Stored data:
##########

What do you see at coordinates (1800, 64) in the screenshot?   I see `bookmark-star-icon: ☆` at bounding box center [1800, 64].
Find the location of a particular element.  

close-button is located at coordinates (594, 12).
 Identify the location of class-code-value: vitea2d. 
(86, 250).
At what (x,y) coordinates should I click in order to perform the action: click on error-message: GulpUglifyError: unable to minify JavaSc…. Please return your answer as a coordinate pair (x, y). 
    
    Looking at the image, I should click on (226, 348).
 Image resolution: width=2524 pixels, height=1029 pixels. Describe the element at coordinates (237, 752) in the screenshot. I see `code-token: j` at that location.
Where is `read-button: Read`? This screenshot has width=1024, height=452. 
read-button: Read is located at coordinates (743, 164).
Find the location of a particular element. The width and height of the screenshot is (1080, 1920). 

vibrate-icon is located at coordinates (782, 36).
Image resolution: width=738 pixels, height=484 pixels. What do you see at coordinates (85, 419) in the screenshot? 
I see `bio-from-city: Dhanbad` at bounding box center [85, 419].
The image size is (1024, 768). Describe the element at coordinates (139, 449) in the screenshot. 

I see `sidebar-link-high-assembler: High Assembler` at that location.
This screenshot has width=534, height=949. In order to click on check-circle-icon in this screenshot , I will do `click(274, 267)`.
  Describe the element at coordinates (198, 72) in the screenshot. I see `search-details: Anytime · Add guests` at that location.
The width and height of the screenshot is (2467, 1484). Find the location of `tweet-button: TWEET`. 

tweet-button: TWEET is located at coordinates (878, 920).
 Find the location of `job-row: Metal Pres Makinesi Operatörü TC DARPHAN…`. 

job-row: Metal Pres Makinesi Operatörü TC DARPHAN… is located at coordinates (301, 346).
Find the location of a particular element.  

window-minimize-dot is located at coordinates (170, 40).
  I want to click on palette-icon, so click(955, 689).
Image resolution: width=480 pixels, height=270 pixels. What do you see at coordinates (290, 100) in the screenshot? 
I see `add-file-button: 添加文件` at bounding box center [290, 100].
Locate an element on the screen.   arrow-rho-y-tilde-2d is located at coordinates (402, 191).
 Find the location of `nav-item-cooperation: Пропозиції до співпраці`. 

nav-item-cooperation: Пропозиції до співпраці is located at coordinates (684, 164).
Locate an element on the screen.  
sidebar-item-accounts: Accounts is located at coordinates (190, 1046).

##########

Exercise goal:
Copy out every item above word for word, with nothing left out or changed.

Written answer:
What do you see at coordinates (1800, 64) in the screenshot?   I see `bookmark-star-icon: ☆` at bounding box center [1800, 64].
Find the location of a particular element.  

close-button is located at coordinates (594, 12).
 Identify the location of class-code-value: vitea2d. 
(86, 250).
At what (x,y) coordinates should I click in order to perform the action: click on error-message: GulpUglifyError: unable to minify JavaSc…. Please return your answer as a coordinate pair (x, y). 
    
    Looking at the image, I should click on (226, 348).
 Image resolution: width=2524 pixels, height=1029 pixels. Describe the element at coordinates (237, 752) in the screenshot. I see `code-token: j` at that location.
Where is `read-button: Read`? This screenshot has width=1024, height=452. 
read-button: Read is located at coordinates (743, 164).
Find the location of a particular element. The width and height of the screenshot is (1080, 1920). 

vibrate-icon is located at coordinates (782, 36).
Image resolution: width=738 pixels, height=484 pixels. What do you see at coordinates (85, 419) in the screenshot? 
I see `bio-from-city: Dhanbad` at bounding box center [85, 419].
The image size is (1024, 768). Describe the element at coordinates (139, 449) in the screenshot. 

I see `sidebar-link-high-assembler: High Assembler` at that location.
This screenshot has width=534, height=949. In order to click on check-circle-icon in this screenshot , I will do `click(274, 267)`.
  Describe the element at coordinates (198, 72) in the screenshot. I see `search-details: Anytime · Add guests` at that location.
The width and height of the screenshot is (2467, 1484). Find the location of `tweet-button: TWEET`. 

tweet-button: TWEET is located at coordinates (878, 920).
 Find the location of `job-row: Metal Pres Makinesi Operatörü TC DARPHAN…`. 

job-row: Metal Pres Makinesi Operatörü TC DARPHAN… is located at coordinates (301, 346).
Find the location of a particular element.  

window-minimize-dot is located at coordinates (170, 40).
  I want to click on palette-icon, so click(955, 689).
Image resolution: width=480 pixels, height=270 pixels. What do you see at coordinates (290, 100) in the screenshot? 
I see `add-file-button: 添加文件` at bounding box center [290, 100].
Locate an element on the screen.   arrow-rho-y-tilde-2d is located at coordinates (402, 191).
 Find the location of `nav-item-cooperation: Пропозиції до співпраці`. 

nav-item-cooperation: Пропозиції до співпраці is located at coordinates (684, 164).
Locate an element on the screen.  
sidebar-item-accounts: Accounts is located at coordinates (190, 1046).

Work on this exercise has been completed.